The Perfect Marriage(53)



At the graveside ceremony, Haley had stood next to Reid. A little too closely, Jessica thought, but then again, perhaps those two deserved each other.

“Jessica!” Haley called out.

Jessica stiffened. “Hello, Haley.”

Haley stopped a foot before her, the distance from which someone else might have leaned in for a hug, or at least extended their hand. Neither woman did either.

“I know that this isn’t the time or place,” Haley said, “but I don’t know when I’m going to see you again.”

Jessica had intended to be friendly, but already she couldn’t spend another second looking at this woman. “I’m sorry. I can’t do this, Haley.”

Jessica turned away but made it only a single step before Haley’s hand on her elbow pulled her back.

“Make time for it, Jessica. I know who killed James.”





PART FOUR





17

So much for the procedure being akin to giving blood, with the doctors doing all the hard work. After the transplant, Owen felt like death warmed over. Not even that warm, in fact.

Eight days had passed since James had been laid to rest. During that time everything had followed just the way Dr. Cammerman had said: myeloablation was completed, Owen rested for two days, and then the transplant. As each day passed, Owen could feel his mother’s shift from the all-consuming grief she’d experienced at the loss of her husband to an equally overwhelming fear of losing her son. The look in her eye before the surgery told Owen that his mother simply would not survive losing him too.

He must have been wheeled from surgery to a hospital room, because when he woke up, that’s where he was. His room had a single window, and from the bed he could see a patch of sky. It looked to be a clear winter day. The kind he usually liked.

Dr. Cammerman was still wearing hospital scrubs when he entered. He looked first at Owen’s chart, then at him.

“How are you feeling, Owen?”

“I’ve been better.”

“The procedure went very well,” the doctor answered as if he hadn’t heard Owen’s response to his first question. “Now we’re at the stage where we monitor you. You’re going to feel weak for a few days. That’s to be expected. My advice to you is that you try not to overdo it. Staying in bed is just fine. If you want to get up, don’t walk very far.”

“I feel kind of like I’m going to throw up.”

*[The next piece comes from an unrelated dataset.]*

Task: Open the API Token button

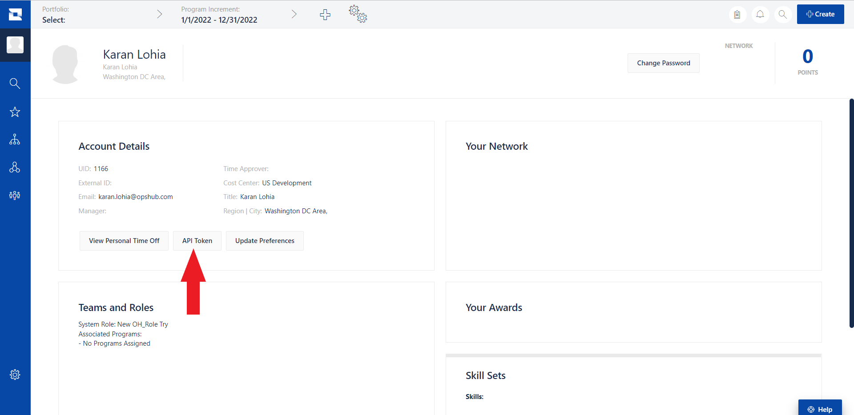Action: (x=197, y=241)
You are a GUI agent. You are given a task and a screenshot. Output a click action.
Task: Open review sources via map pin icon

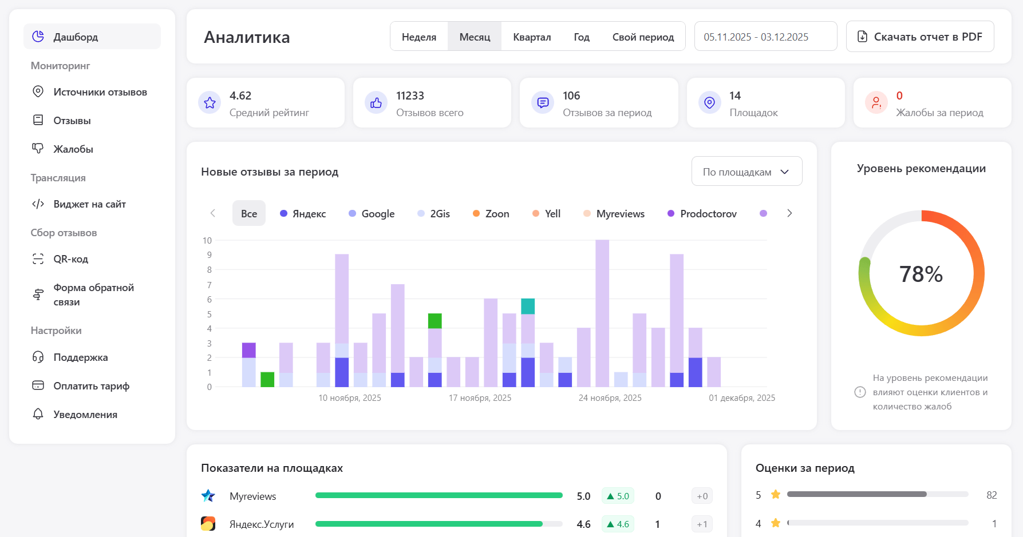point(38,92)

“Some nausea is also to be expected. That doesn’t concern me.”

Owen was pleased that Dr. Cammerman was copacetic with him throwing up all over himself. “I also feel a little dizzy.”

“Again, that’s perfectly normal. Do you have any questions?”

“No.”

“In that case, I’ll see you tomorrow, Owen.”

Before the surgery, Dr. Cammerman told him that some people feel a sense of rebirth after a stem cell transplant. “It’s like you’re a brand-new person,” he’d said.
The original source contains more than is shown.